BEGIN Data for processing
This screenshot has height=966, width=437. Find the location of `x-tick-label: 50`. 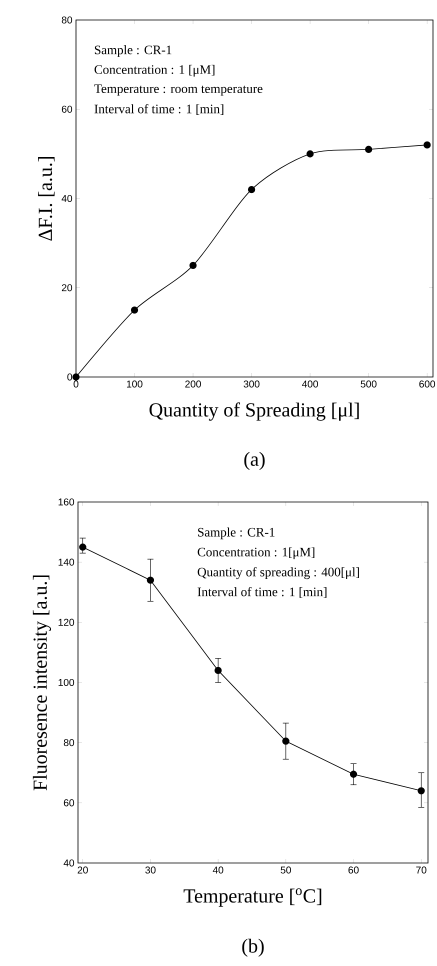

x-tick-label: 50 is located at coordinates (286, 870).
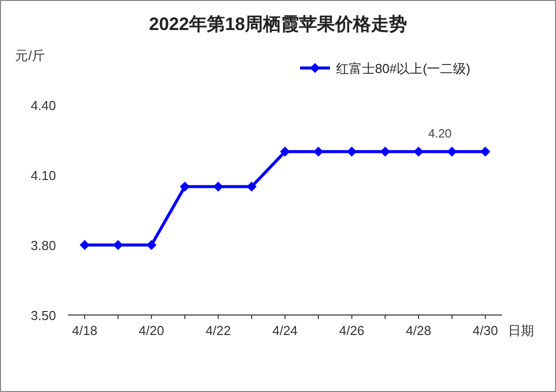 This screenshot has width=556, height=392. What do you see at coordinates (403, 68) in the screenshot?
I see `legend-label: 红富士80#以上(一二级)` at bounding box center [403, 68].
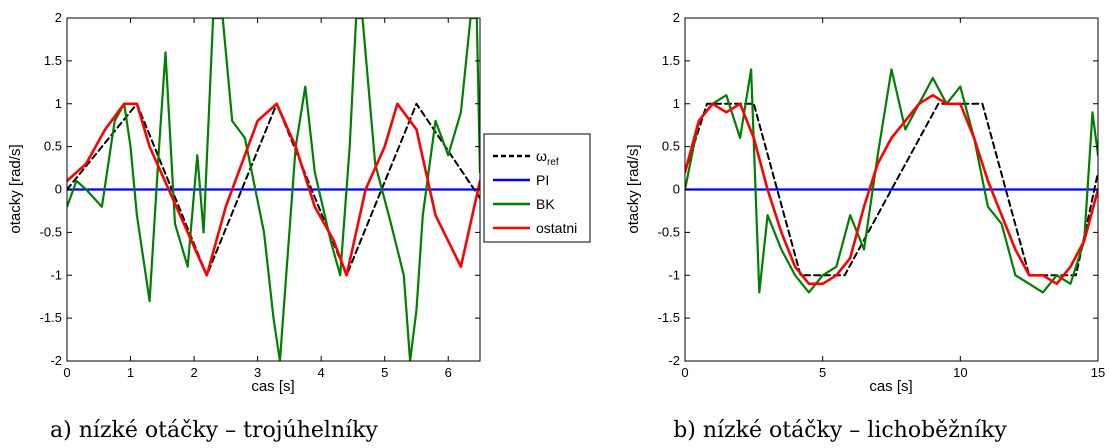 The width and height of the screenshot is (1109, 448). I want to click on chart-a-ytick-label: -1.5, so click(51, 318).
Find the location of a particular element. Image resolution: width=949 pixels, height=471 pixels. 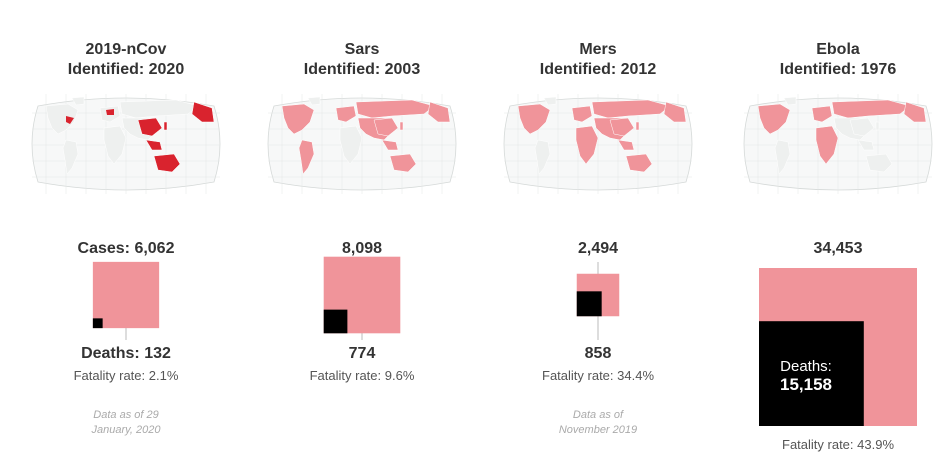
END Data for processing
- Task objective
Turn every line of the items above into a Markdown table with two columns, Row and Item line, giving each line a row number and skipping blank lines. Leave out the pictures.

- Result of this task
| Row | Item line |
|---|---|
| 1 | This screenshot has height=966, width=437. Find the location of `x-tick-label: 50`.  |
| 2 | x-tick-label: 50 is located at coordinates (286, 870). |
| 3 |  This screenshot has width=556, height=392. What do you see at coordinates (403, 68) in the screenshot? |
| 4 | I see `legend-label: 红富士80#以上(一二级)` at bounding box center [403, 68]. |
| 5 |  The width and height of the screenshot is (1109, 448). I want to click on chart-a-ytick-label: -1.5, so click(51, 318). |
| 6 | Find the location of a particular element. Image resolution: width=949 pixels, height=471 pixels.  |